**INSTRUCTIONS FOR THE TASK:** Rename every "Image resolution" in the records below to "Screen size" and reproduce the lines with everything else unchanged.

**Records from a dataset:**

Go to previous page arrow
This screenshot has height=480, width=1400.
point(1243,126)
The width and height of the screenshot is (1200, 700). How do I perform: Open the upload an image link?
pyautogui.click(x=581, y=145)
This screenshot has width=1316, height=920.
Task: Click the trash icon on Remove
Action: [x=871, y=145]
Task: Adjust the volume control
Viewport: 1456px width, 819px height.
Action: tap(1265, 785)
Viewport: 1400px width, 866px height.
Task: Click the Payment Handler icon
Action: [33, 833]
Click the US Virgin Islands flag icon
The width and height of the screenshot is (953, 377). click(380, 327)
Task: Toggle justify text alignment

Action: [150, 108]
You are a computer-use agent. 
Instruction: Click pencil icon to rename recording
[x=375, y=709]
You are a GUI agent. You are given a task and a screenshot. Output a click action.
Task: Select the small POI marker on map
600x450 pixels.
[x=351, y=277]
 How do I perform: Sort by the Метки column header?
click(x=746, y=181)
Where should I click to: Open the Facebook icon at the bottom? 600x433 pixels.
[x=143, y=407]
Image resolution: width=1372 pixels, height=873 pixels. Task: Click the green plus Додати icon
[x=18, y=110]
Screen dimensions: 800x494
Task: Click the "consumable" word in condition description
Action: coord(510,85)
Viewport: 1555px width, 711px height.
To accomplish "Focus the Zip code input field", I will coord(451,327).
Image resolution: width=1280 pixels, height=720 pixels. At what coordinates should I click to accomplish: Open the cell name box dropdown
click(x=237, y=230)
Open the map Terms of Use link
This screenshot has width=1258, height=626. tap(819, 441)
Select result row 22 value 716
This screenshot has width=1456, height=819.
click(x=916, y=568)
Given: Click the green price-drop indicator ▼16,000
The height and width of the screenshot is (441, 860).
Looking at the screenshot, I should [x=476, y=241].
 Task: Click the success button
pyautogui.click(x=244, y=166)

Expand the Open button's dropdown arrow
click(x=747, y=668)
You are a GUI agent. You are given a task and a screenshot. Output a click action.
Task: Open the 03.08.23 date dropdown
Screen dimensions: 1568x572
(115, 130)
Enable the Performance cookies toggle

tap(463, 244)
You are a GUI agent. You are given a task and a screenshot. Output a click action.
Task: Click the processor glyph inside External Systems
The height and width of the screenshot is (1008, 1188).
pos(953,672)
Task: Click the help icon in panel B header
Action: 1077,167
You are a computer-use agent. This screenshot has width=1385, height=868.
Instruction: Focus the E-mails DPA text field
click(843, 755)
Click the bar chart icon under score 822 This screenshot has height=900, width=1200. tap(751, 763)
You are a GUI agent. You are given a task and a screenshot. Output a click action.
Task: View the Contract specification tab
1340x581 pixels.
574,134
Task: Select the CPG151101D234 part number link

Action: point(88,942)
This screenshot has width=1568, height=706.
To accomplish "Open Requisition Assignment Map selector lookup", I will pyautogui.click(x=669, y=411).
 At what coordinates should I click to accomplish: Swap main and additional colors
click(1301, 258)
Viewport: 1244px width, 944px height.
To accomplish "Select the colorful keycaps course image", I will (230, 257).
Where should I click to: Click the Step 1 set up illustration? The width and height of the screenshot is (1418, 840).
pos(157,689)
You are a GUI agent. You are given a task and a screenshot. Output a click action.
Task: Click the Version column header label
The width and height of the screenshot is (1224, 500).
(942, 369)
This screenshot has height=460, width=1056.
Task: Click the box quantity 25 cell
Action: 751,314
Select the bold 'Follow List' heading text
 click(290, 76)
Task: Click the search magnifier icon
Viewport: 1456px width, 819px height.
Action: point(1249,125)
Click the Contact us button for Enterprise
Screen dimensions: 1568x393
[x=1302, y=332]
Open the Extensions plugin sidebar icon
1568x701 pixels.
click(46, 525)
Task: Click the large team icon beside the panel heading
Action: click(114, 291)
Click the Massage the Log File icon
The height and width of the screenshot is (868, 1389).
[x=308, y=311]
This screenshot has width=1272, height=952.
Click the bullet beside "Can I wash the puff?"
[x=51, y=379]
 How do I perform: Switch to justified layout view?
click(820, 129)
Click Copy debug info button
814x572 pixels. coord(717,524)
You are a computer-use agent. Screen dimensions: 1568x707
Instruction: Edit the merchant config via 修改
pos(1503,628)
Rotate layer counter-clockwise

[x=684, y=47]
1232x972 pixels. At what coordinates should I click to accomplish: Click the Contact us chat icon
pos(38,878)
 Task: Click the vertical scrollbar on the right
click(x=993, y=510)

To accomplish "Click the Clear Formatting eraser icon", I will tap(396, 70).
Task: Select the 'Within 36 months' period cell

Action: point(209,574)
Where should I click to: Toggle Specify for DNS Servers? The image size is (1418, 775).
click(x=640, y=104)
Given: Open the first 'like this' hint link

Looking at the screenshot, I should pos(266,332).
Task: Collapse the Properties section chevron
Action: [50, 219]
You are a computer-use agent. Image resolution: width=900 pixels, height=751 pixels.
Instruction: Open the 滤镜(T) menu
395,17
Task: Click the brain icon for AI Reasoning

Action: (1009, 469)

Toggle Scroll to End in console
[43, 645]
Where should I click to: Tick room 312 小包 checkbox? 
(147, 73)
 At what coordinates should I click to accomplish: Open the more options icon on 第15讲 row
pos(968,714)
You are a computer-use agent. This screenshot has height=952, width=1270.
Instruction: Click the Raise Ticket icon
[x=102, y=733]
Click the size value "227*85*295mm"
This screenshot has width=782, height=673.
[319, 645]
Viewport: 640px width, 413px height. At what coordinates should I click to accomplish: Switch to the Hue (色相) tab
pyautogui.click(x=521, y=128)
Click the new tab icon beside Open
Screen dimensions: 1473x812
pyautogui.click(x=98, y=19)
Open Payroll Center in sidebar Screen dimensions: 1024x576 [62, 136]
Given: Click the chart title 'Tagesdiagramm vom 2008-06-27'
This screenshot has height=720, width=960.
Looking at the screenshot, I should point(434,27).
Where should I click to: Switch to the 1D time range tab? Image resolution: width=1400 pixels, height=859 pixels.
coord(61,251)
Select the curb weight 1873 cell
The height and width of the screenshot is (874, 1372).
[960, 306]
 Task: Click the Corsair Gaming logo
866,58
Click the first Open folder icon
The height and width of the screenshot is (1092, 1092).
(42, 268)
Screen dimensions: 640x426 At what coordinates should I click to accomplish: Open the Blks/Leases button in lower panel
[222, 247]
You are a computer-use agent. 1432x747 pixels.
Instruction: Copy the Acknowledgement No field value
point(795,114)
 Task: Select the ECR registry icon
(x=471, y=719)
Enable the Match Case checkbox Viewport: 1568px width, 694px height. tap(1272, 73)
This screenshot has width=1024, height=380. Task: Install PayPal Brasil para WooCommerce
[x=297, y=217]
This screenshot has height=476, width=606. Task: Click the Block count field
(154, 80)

**EXERCISE SOLUTION:**
Go to previous page arrow
This screenshot has height=480, width=1400.
point(1243,126)
The width and height of the screenshot is (1200, 700). How do I perform: Open the upload an image link?
pyautogui.click(x=581, y=145)
This screenshot has width=1316, height=920.
Task: Click the trash icon on Remove
Action: [x=871, y=145]
Task: Adjust the volume control
Viewport: 1456px width, 819px height.
Action: tap(1265, 785)
Viewport: 1400px width, 866px height.
Task: Click the Payment Handler icon
Action: [33, 833]
Click the US Virgin Islands flag icon
The width and height of the screenshot is (953, 377). click(380, 327)
Task: Toggle justify text alignment

Action: [150, 108]
You are a computer-use agent. 
Instruction: Click pencil icon to rename recording
[x=375, y=709]
You are a GUI agent. You are given a task and a screenshot. Output a click action.
Task: Select the small POI marker on map
600x450 pixels.
[x=351, y=277]
 How do I perform: Sort by the Метки column header?
click(x=746, y=181)
Where should I click to: Open the Facebook icon at the bottom? 600x433 pixels.
[x=143, y=407]
Screen size: width=1372 pixels, height=873 pixels. Task: Click the green plus Додати icon
[x=18, y=110]
Screen dimensions: 800x494
Task: Click the "consumable" word in condition description
Action: coord(510,85)
Viewport: 1555px width, 711px height.
To accomplish "Focus the Zip code input field", I will coord(451,327).
Screen size: width=1280 pixels, height=720 pixels. At what coordinates should I click to accomplish: Open the cell name box dropdown
click(x=237, y=230)
Open the map Terms of Use link
This screenshot has width=1258, height=626. tap(819, 441)
Select result row 22 value 716
This screenshot has width=1456, height=819.
click(x=916, y=568)
Given: Click the green price-drop indicator ▼16,000
The height and width of the screenshot is (441, 860).
Looking at the screenshot, I should [x=476, y=241].
 Task: Click the success button
pyautogui.click(x=244, y=166)

Expand the Open button's dropdown arrow
click(x=747, y=668)
You are a GUI agent. You are given a task and a screenshot. Output a click action.
Task: Open the 03.08.23 date dropdown
Screen dimensions: 1568x572
(115, 130)
Enable the Performance cookies toggle

tap(463, 244)
You are a GUI agent. You are given a task and a screenshot. Output a click action.
Task: Click the processor glyph inside External Systems
The height and width of the screenshot is (1008, 1188).
pos(953,672)
Task: Click the help icon in panel B header
Action: 1077,167
You are a computer-use agent. This screenshot has width=1385, height=868.
Instruction: Focus the E-mails DPA text field
click(843, 755)
Click the bar chart icon under score 822 This screenshot has height=900, width=1200. tap(751, 763)
You are a GUI agent. You are given a task and a screenshot. Output a click action.
Task: View the Contract specification tab
1340x581 pixels.
574,134
Task: Select the CPG151101D234 part number link

Action: point(88,942)
This screenshot has width=1568, height=706.
To accomplish "Open Requisition Assignment Map selector lookup", I will pyautogui.click(x=669, y=411).
 At what coordinates should I click to accomplish: Swap main and additional colors
click(1301, 258)
Viewport: 1244px width, 944px height.
To accomplish "Select the colorful keycaps course image", I will (230, 257).
Where should I click to: Click the Step 1 set up illustration? The width and height of the screenshot is (1418, 840).
pos(157,689)
You are a GUI agent. You are given a task and a screenshot. Output a click action.
Task: Click the Version column header label
The width and height of the screenshot is (1224, 500).
(942, 369)
This screenshot has height=460, width=1056.
Task: Click the box quantity 25 cell
Action: 751,314
Select the bold 'Follow List' heading text
 click(290, 76)
Task: Click the search magnifier icon
Viewport: 1456px width, 819px height.
Action: point(1249,125)
Click the Contact us button for Enterprise
Screen dimensions: 1568x393
[x=1302, y=332]
Open the Extensions plugin sidebar icon
1568x701 pixels.
click(46, 525)
Task: Click the large team icon beside the panel heading
Action: click(114, 291)
Click the Massage the Log File icon
The height and width of the screenshot is (868, 1389).
[x=308, y=311]
This screenshot has width=1272, height=952.
Click the bullet beside "Can I wash the puff?"
[x=51, y=379]
 How do I perform: Switch to justified layout view?
click(820, 129)
Click Copy debug info button
814x572 pixels. coord(717,524)
You are a computer-use agent. Screen dimensions: 1568x707
Instruction: Edit the merchant config via 修改
pos(1503,628)
Rotate layer counter-clockwise

[x=684, y=47]
1232x972 pixels. At what coordinates should I click to accomplish: Click the Contact us chat icon
pos(38,878)
 Task: Click the vertical scrollbar on the right
click(x=993, y=510)

To accomplish "Click the Clear Formatting eraser icon", I will tap(396, 70).
Task: Select the 'Within 36 months' period cell

Action: point(209,574)
Where should I click to: Toggle Specify for DNS Servers? The image size is (1418, 775).
click(x=640, y=104)
Given: Open the first 'like this' hint link

Looking at the screenshot, I should pos(266,332).
Task: Collapse the Properties section chevron
Action: [50, 219]
You are a computer-use agent. Screen size: width=900 pixels, height=751 pixels.
Instruction: Open the 滤镜(T) menu
395,17
Task: Click the brain icon for AI Reasoning

Action: (1009, 469)

Toggle Scroll to End in console
[43, 645]
Where should I click to: Tick room 312 小包 checkbox? 
(147, 73)
 At what coordinates should I click to accomplish: Open the more options icon on 第15讲 row
pos(968,714)
You are a computer-use agent. This screenshot has height=952, width=1270.
Instruction: Click the Raise Ticket icon
[x=102, y=733]
Click the size value "227*85*295mm"
This screenshot has width=782, height=673.
[319, 645]
Viewport: 640px width, 413px height. At what coordinates should I click to accomplish: Switch to the Hue (色相) tab
pyautogui.click(x=521, y=128)
Click the new tab icon beside Open
Screen dimensions: 1473x812
pyautogui.click(x=98, y=19)
Open Payroll Center in sidebar Screen dimensions: 1024x576 [62, 136]
Given: Click the chart title 'Tagesdiagramm vom 2008-06-27'
This screenshot has height=720, width=960.
Looking at the screenshot, I should point(434,27).
Where should I click to: Switch to the 1D time range tab? Screen size: width=1400 pixels, height=859 pixels.
coord(61,251)
Select the curb weight 1873 cell
The height and width of the screenshot is (874, 1372).
[960, 306]
 Task: Click the Corsair Gaming logo
866,58
Click the first Open folder icon
The height and width of the screenshot is (1092, 1092).
(42, 268)
Screen dimensions: 640x426 At what coordinates should I click to accomplish: Open the Blks/Leases button in lower panel
[222, 247]
You are a computer-use agent. 1432x747 pixels.
Instruction: Copy the Acknowledgement No field value
point(795,114)
 Task: Select the ECR registry icon
(x=471, y=719)
Enable the Match Case checkbox Viewport: 1568px width, 694px height. tap(1272, 73)
This screenshot has width=1024, height=380. Task: Install PayPal Brasil para WooCommerce
[x=297, y=217]
This screenshot has height=476, width=606. Task: Click the Block count field
(154, 80)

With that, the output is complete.